Surgeons skilled in cervical cancer surgery are selected from each participating hospital. To ensure study quality, the lead surgeon must have performed at least 50 surgeries each for both LRH and ARH with available medical records. To ensure the extent of surgical resection and surgical oncologic management of each surgeon, the surgical quality control team and the PIs will be on site to audit each surgeon’s operations and review unedited videos (1 ARH and 1 LRH) for quality measurement. All surgical procedures during the trial will be recorded and stored for documentation. The surgical quality control team will randomly select and review unedited videos, then give feedback to each center.
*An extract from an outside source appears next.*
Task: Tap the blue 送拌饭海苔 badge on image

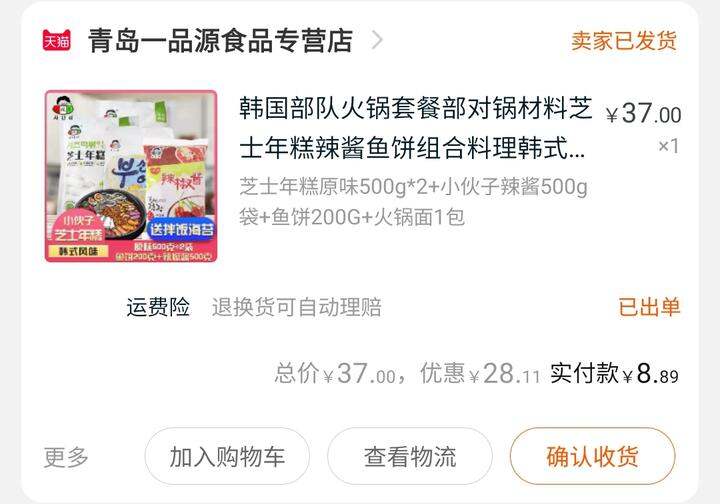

If there are any deviations of the surgical procedure, the quality control team will communicate with the surgeon and provide a 1-month monitoring period for improvement and re-evaluation. Additionally, sensitive analysis will be performed during the data analysis phase.

Surgery therapy

In this study, the surgeon can choose either laparoscopic radical cervical cancer treatment (LRH) or robotic-assisted laparoscopic radical cervical cancer treatment in the minimally invasive radical cervical cancer treatment arm. Since this study focuses on the survival benefits after minimally invasive or open radical cervical cancer treatment, radical cervical cancer treatment with preservation of reproductive function will be excluded. For both open and minimally invasive radical surgeries, first a thorough abdominal exploration is performed to carefully explore the diaphragm, and detail in the operative record any metastatic lesions and/or metastatic sites, which will be confirmed by biopsy. If intra-abdominal lesions are found, radical cervical cancer surgery should be abandoned and switch to palliative treatment.

During radical cervical cancer surgery, pelvic lymph node dissection should be performed. In this project, sentinel lymph node mapping (SLN) is not included due to insufficient evidence for its sensitivity and specificity. For those patients with stage IB3 and IIA2 cervical cancer tumor lumps (diameter > 4 cm), paraaortic lymph node dissection is preferred and followed by paraaortic lymph node biopsy. It is sufficient for the upper border to reach the inferior mesenteric artery when clearing paraaortic lymph nodes. The common iliac lymph nodes are sent separately for examination, with the resection including both sides of the common iliac vessels (upper edge reaching the midpoint of the bifurcation of the abdominal aorta and the common iliac vessels, and lower range reaching the bifurcation of the common iliac vessels).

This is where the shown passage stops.